> Problem statement:
In the discussion thread excerpt, which service does Abbie Watson name as a case in point?

> Text excerpt:
Abbie Watson (Jun 22 2018 at 22:38):
Punditry. He’s basically making a bet against internet standards. All his arguments apply to OAuth implementations among Facebook, Google, GitHub and other websites... yet, billions of people use hundreds of thousands of services that rely on those protocols to handle them everyday. As a medical doctor, he has a knowledge gap around proxy servers, content delivery networks, application routers, and other services that auto-negotiate differences between API specs. Case in point: Zapier.
John Meredith (Jun 24 2018 at 20:40):
Without being embedded in the US healthcare market, I do find the article very insightful, echoing many of my misgivings about how FHIR is being hyped out of its core context. I don’t agree on the market forces stuff, nor the diversification. He’s missed the point considerably by not drawing out the underlying information model that should drive the requirement for interoperability. And this is where the issue with extensions should be raised. I know why extensions exist, and I know how they should be used. But I also have concerns with the total unchecked flexibility of them and that they could in turn become a barrier if not implemented in a considerate way.
The clinical model is king, and FHIR can provide a representation of that for specific use cases. I think part of the problem is in the use of the term interoperability. It just does not cut it to define the breadth of an electronic patient record encomassing the process and semantic aspects as well as technical interop. Now as a Doctor, the author would implicitly know all of the former aspect but needs to articulate it better. I don’t think it is a click-baityas some of you suggest though.
Grahame Grieve (Jun 25 2018 at 10:24):
the head line was click-baity. and the conclusion was weak. Of course, things would be better if everyone would just abandon their existing records and we could have a clean information model. We've got plenty of those to chose from ;-)
Grahame Grieve (Jun 25 2018 at 10:25):
as for extensions.... the question isn't 'will they become a barrier' but 'did they act to introduce a barrier that wasn't inherent in the actual task'
John George (Jun 29 2018 at 10:47):
@John Silva please correct me if I am wrong but I was under the impression that the Gartner Hype Cycle, was not scientifically/mathematically proven. See: <https://ieeexplore.ieee.org/document/5603442/>
Certainly, that was the way it was described on a MSc Health Informatics course I was studying a few years ago. Therefore I pay little attention to it, as I believe technologies and external influences like financial and political influences make each case unique, and whilst it's interesting to look for common patterns between the take up of different technologies, it could be dangerous to think that all follow the same pattern.
Grahame Grieve (Jun 29 2018 at 11:08):
indeed it is not guaranteed - but like Kuhn's Cycle of Scientific development, you ignore the underlying sociological factors at your peril
John Silva (Jun 29 2018 at 13:15):
I suppose it's not scientifically/mathematically proven but organizations like Gartner (and marketeers who use these to tout their 'wares') have a lot of influence on the perception of the marketplace and then the purchasing decisions made based on them.

> Provided data:
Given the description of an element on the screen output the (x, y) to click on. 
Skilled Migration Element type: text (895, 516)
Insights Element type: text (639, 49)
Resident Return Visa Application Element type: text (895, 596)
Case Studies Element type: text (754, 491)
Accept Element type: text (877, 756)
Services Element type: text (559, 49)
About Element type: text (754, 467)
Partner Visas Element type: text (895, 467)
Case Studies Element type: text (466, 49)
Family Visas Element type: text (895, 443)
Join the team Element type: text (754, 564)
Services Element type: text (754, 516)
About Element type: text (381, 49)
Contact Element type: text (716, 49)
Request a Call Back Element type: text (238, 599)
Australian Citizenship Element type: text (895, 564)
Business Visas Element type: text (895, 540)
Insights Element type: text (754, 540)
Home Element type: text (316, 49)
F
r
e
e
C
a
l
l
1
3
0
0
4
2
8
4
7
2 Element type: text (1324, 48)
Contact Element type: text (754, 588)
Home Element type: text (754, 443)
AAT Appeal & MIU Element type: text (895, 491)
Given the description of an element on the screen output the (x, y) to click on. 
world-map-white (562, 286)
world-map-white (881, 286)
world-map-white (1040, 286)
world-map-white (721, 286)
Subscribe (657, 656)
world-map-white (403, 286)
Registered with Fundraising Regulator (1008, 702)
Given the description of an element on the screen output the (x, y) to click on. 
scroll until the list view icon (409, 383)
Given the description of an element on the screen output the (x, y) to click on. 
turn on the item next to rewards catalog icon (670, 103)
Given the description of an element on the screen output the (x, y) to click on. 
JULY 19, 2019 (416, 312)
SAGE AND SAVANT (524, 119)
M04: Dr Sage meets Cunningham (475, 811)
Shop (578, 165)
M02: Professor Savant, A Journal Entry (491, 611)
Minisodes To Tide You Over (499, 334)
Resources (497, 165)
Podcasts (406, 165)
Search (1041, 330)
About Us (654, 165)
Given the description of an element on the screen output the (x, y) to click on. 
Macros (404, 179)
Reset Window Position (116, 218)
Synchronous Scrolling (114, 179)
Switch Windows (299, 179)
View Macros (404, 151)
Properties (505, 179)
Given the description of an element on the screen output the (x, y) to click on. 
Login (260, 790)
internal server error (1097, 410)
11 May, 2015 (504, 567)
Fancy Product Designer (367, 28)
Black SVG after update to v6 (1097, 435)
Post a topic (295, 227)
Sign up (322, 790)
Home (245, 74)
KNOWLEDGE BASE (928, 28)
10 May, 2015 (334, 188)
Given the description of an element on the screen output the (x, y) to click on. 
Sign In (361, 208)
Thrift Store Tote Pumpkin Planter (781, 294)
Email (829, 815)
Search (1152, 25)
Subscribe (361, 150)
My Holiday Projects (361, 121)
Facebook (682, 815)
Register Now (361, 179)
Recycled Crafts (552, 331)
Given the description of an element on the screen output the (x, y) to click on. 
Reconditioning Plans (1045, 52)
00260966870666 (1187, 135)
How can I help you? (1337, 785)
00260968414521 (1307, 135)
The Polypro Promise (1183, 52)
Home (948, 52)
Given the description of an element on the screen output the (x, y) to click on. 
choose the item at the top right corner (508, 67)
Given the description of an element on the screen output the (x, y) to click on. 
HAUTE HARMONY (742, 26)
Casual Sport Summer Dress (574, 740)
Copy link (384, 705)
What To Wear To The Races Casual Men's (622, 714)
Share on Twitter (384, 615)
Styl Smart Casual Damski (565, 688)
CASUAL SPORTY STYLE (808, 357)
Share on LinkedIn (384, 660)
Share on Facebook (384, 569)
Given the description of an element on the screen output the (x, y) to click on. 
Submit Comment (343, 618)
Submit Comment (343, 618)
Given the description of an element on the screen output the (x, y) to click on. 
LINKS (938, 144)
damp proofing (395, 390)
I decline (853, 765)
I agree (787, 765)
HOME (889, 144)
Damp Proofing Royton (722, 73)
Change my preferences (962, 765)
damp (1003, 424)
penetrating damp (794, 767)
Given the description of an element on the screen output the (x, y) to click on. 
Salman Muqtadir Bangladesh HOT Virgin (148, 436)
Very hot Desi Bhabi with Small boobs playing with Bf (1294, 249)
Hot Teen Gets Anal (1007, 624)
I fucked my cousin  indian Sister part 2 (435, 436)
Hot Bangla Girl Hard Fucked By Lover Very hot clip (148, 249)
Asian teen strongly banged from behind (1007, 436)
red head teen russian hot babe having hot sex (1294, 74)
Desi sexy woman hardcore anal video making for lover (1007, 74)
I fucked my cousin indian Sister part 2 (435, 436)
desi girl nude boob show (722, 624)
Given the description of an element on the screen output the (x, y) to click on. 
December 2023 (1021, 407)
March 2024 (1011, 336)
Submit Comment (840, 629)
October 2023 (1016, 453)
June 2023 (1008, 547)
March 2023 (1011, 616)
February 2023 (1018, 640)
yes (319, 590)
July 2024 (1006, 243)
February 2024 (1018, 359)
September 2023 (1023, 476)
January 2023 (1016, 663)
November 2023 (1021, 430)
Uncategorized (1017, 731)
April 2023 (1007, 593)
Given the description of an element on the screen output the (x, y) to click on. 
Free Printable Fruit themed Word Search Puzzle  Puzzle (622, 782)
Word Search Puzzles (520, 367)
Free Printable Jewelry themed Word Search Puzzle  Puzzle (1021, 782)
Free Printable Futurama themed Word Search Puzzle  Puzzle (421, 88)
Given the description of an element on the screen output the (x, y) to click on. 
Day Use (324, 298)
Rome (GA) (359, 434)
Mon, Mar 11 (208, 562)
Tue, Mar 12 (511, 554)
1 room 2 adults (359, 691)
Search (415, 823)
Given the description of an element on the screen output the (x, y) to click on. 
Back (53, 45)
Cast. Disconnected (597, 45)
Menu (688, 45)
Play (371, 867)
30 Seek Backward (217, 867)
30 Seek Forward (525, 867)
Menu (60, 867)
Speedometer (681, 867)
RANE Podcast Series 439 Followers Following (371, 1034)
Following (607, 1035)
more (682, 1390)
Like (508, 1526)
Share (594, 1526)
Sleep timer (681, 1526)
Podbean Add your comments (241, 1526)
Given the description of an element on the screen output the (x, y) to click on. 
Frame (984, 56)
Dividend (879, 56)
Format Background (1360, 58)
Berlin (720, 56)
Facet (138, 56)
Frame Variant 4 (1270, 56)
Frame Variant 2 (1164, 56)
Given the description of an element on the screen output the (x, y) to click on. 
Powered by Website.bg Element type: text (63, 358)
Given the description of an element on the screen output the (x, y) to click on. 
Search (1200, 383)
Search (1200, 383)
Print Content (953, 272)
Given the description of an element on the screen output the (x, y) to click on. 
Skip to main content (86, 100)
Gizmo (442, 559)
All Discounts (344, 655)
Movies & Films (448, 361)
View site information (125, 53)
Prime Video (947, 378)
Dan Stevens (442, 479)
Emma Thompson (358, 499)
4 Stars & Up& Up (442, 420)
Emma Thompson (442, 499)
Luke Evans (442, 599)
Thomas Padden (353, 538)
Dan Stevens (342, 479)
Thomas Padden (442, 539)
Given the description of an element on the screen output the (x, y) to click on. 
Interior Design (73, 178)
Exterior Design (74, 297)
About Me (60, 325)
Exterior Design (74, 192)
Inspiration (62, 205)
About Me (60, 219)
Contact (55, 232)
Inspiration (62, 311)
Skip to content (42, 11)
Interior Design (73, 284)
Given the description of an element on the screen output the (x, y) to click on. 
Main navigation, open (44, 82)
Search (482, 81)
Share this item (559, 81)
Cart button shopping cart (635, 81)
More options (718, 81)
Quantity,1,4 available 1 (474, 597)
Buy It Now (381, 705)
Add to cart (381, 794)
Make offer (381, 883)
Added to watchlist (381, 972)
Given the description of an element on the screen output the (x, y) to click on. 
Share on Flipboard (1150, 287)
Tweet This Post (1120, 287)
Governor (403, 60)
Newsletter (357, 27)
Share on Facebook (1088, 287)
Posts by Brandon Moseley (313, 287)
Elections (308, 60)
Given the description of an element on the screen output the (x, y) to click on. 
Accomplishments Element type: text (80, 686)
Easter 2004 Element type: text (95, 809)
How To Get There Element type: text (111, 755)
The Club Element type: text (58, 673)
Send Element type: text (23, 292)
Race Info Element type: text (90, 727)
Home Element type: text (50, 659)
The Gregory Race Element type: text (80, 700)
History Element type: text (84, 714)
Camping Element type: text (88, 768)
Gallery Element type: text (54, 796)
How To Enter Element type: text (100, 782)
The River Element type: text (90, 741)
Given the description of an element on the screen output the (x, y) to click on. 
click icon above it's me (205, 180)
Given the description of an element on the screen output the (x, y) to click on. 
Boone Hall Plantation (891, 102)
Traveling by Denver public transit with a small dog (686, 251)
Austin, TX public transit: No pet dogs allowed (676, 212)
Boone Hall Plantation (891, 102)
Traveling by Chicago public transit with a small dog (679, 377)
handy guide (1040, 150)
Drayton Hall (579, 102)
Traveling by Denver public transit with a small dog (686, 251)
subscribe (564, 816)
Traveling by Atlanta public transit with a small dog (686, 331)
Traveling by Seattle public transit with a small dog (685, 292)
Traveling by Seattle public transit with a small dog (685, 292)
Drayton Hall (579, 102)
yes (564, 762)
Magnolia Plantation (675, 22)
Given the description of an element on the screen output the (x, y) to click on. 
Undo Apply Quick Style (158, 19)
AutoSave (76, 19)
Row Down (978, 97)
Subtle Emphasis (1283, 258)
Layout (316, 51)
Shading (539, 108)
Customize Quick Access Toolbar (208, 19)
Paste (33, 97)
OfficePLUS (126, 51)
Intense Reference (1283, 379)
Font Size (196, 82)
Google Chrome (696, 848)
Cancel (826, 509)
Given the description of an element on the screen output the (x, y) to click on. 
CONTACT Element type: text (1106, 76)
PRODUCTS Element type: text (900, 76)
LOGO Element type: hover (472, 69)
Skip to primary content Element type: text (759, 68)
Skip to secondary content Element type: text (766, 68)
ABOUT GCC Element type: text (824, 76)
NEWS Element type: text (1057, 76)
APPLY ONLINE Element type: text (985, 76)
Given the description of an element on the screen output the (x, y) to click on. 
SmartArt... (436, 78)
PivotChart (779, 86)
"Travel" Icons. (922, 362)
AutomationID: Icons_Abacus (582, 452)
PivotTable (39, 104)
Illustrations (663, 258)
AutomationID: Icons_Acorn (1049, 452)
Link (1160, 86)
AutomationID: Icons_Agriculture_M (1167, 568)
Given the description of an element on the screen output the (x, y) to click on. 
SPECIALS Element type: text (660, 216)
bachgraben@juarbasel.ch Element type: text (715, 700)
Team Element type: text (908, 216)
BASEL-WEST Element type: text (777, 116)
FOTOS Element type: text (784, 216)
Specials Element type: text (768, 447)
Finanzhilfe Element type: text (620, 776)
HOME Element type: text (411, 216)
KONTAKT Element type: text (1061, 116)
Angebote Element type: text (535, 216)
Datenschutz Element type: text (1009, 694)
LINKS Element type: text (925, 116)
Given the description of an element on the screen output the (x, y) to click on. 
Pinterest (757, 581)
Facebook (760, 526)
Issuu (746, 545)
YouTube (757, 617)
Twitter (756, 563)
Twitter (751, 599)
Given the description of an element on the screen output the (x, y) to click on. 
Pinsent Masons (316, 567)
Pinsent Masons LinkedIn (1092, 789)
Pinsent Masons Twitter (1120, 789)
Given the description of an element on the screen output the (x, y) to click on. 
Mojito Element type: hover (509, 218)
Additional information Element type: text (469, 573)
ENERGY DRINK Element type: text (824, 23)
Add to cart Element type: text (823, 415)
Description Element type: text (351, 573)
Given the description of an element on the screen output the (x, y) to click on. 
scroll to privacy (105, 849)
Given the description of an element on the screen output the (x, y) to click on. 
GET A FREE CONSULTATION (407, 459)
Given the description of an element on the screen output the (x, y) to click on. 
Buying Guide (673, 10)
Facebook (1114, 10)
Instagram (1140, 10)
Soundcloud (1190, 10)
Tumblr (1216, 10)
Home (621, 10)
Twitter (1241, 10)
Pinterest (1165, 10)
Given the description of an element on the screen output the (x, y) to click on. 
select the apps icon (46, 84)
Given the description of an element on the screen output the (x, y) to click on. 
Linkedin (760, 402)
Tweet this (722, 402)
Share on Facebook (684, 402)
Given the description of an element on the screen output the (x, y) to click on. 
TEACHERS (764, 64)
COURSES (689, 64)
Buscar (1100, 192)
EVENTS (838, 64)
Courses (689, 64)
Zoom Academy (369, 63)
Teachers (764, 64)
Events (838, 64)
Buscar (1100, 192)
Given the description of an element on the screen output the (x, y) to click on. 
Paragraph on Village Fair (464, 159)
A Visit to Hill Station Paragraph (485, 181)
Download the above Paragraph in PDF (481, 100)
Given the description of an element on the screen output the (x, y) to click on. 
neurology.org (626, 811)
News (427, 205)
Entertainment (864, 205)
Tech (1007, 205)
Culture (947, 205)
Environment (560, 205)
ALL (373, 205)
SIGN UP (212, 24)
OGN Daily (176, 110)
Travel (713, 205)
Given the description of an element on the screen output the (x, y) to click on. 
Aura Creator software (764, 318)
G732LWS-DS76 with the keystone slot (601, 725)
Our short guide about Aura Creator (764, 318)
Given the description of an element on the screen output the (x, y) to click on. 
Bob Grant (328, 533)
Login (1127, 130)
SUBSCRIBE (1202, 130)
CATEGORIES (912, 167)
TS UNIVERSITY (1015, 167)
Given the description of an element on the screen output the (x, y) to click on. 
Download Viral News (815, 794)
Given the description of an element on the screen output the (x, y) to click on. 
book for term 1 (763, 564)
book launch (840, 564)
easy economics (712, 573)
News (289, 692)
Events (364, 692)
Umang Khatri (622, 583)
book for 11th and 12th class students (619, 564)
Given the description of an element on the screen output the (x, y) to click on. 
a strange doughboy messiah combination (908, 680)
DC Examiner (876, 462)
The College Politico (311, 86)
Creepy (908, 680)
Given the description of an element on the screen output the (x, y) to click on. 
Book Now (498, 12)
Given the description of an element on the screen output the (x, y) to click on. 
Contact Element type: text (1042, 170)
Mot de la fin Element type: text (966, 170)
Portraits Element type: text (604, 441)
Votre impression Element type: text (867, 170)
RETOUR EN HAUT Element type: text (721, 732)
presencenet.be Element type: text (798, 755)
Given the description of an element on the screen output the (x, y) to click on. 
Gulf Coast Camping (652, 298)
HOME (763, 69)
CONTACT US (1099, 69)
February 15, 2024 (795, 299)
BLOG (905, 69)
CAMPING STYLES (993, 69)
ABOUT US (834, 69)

> Solution for this task:
Zapier.